(What is expected)
According to the text on "Straight to Hell," on what date was the song released as a double A-side single with "Should I Stay or Should I Go"?

"Straight to Hell" is a song by the Clash, from their album Combat Rock. It was released as a double A-side single with "Should I Stay or Should I Go" on 17 September 1982 in 12" and 7" vinyl format (the 7" vinyl is also available as a picture disc).

Writing and recording 
"Straight to Hell" was written and recorded towards the very end of the Clash's New York recording sessions for the Combat Rock album. Mick Jones' guitar technician Digby Cleaver describes the sessions as "a mad, creative rush" that occurred on 30 December 1981, the day before the Clash was due to fly out of New York on New Year's Eve 1981.

Joe Strummer reflected on this creative process in a 1991 piece about the track:

Lyrical themes 
"Straight to Hell" has been described by writer Pat Gilbert as being saturated by a "colonial melancholia and sadness".

Like many songs by the Clash, the lyrics of "Straight to Hell" decry injustice.  The first verse refers to the shutting down of steel mills in Northern England and unemployment spanning generations, it also considers the alienation of non-English speaking immigrants in British society.

The second verse concerns the abandonment of children in Vietnam who were fathered by American soldiers during the Vietnam War. The phrase "Amerasian Blues" is used, referring to an Amerasian child with an absent American father, "papa-san". The child has a photograph of his parents, and is pleading with his father to take him home to America. The child's plea is rejected. "-San" is a Japanese rather than Vietnamese honorific, but it was used by US troops in Vietnam who referred to Vietnamese men and women, especially older men and women, as "mama-san" or "papa-san".

When Strummer sings of a "Volatile Molotov" thrown at Puerto Rican immigrants in Alphabet City as a message to encourage them to leave, he is referring to the arson that claimed buildings occupied by immigrant communities – notably Puerto Rican – before the area was subject to gentrification.

(Material supplied)
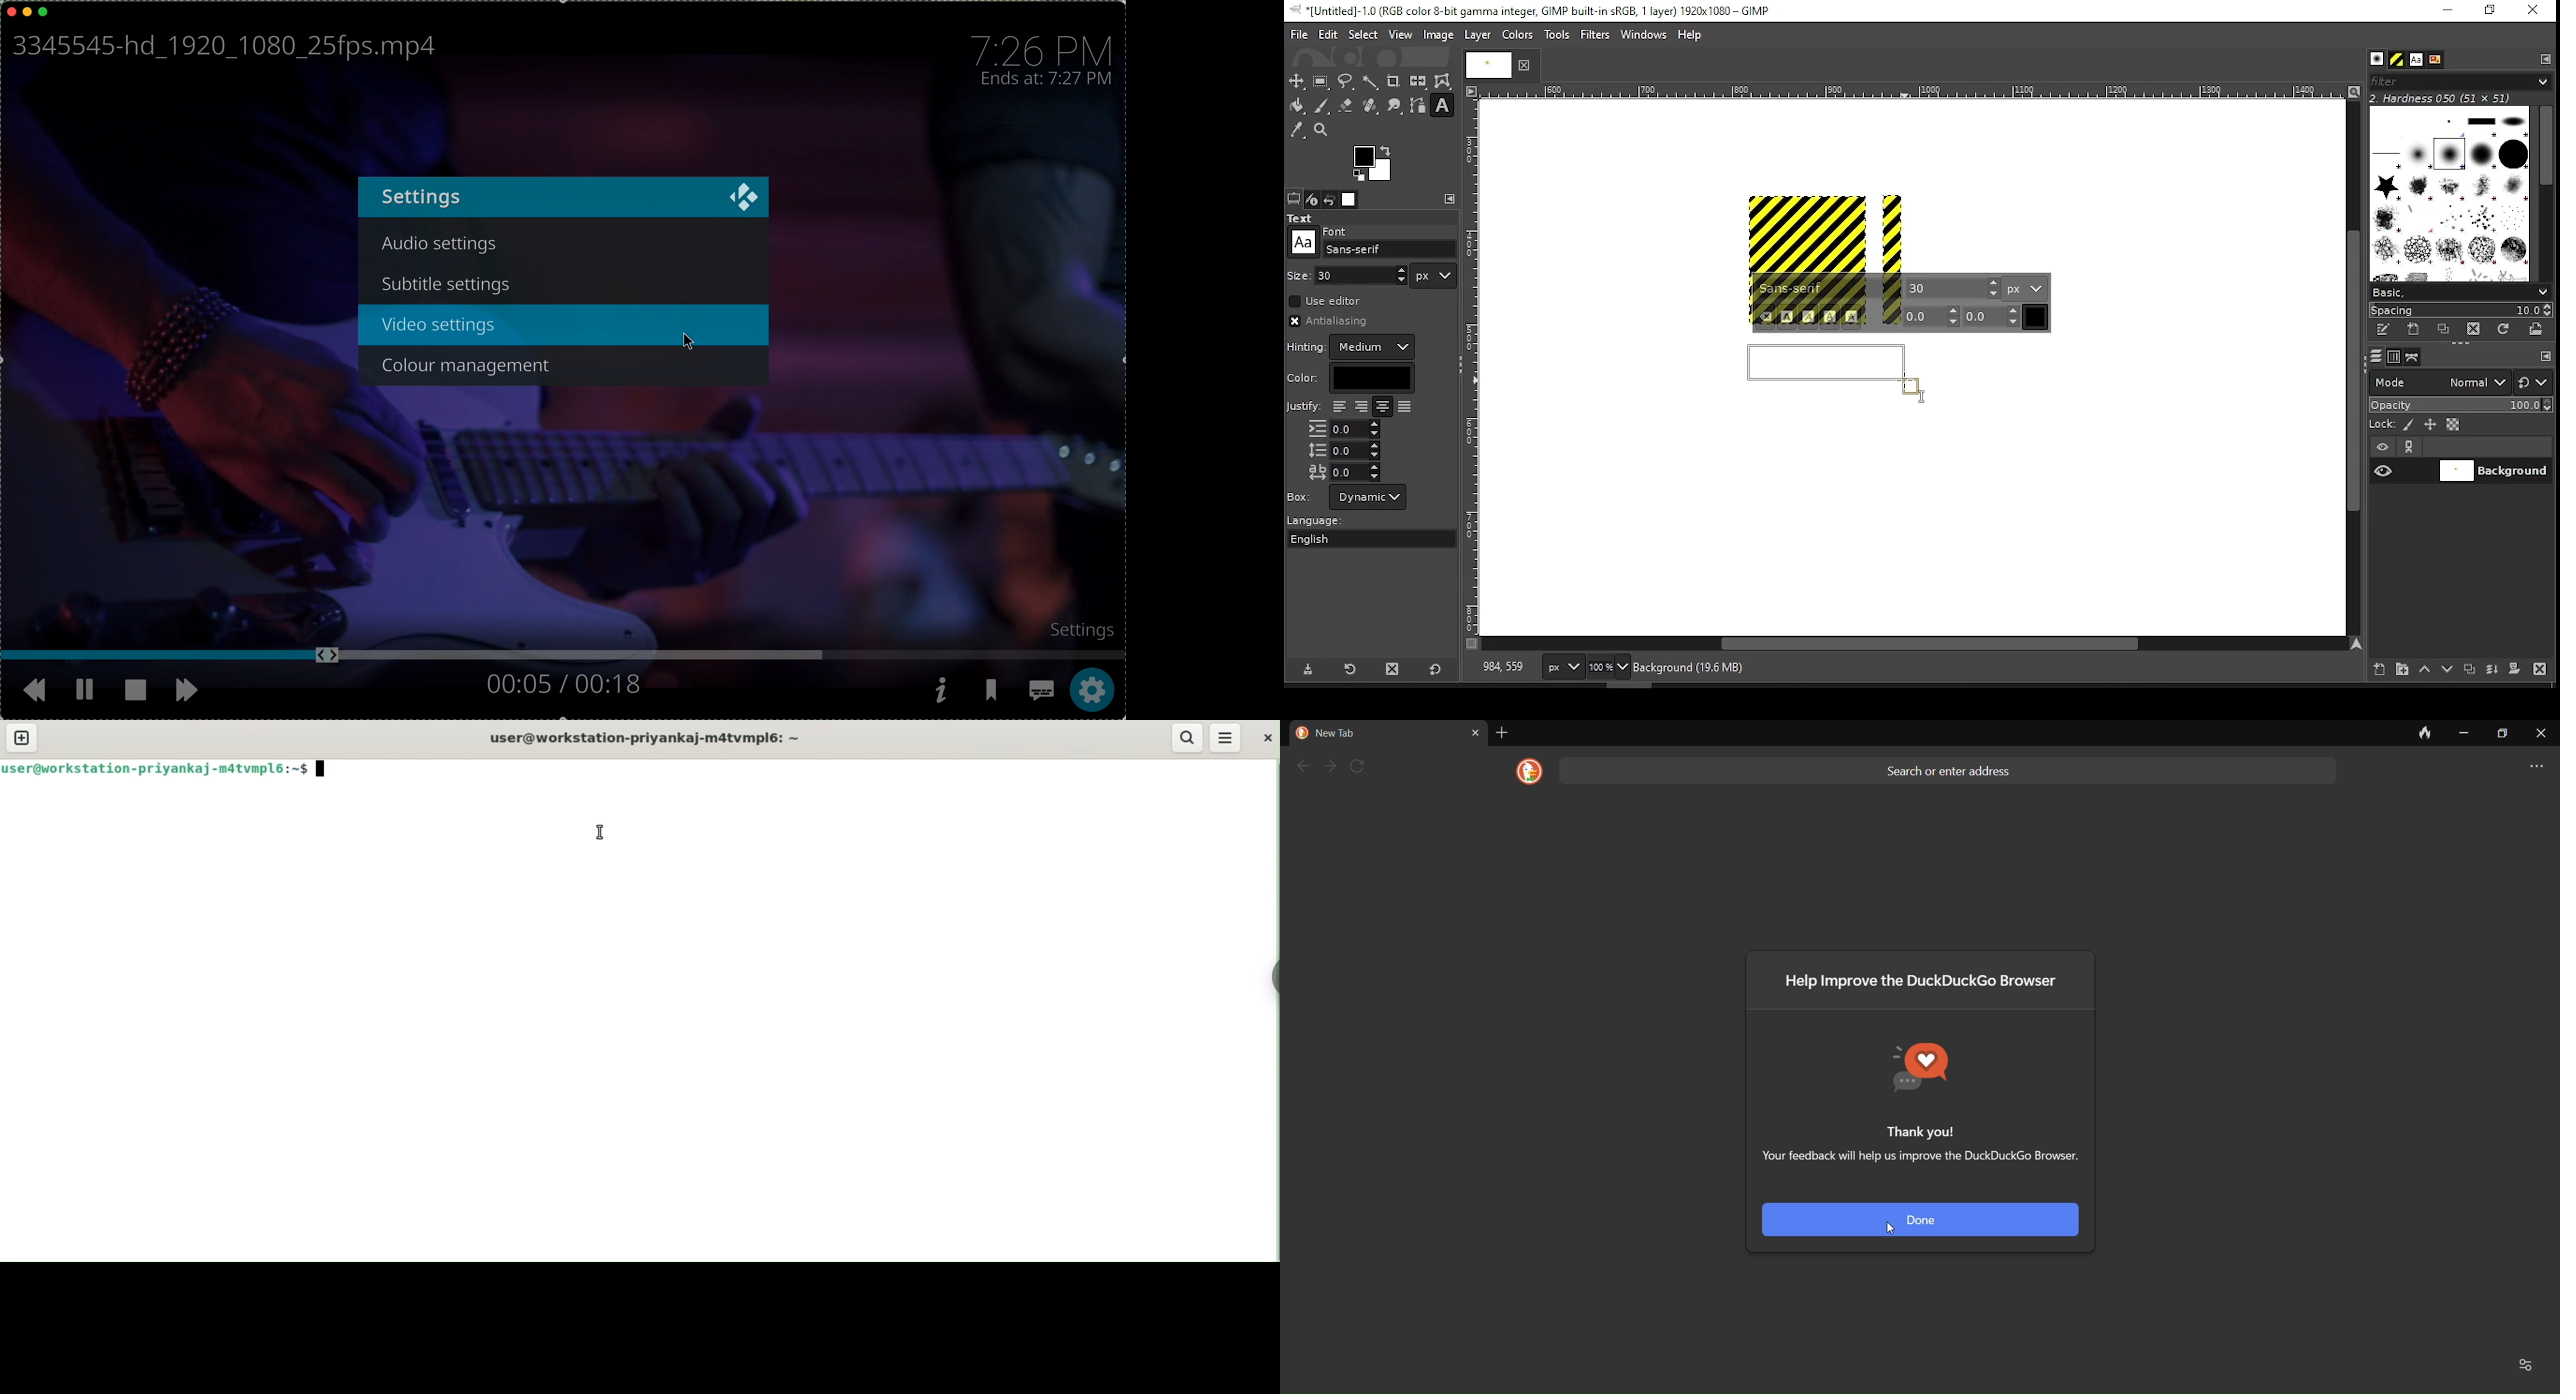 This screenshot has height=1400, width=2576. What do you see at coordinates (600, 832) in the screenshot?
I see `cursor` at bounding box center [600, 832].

...

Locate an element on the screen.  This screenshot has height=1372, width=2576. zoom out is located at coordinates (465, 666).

(Complete response)
17 September 1982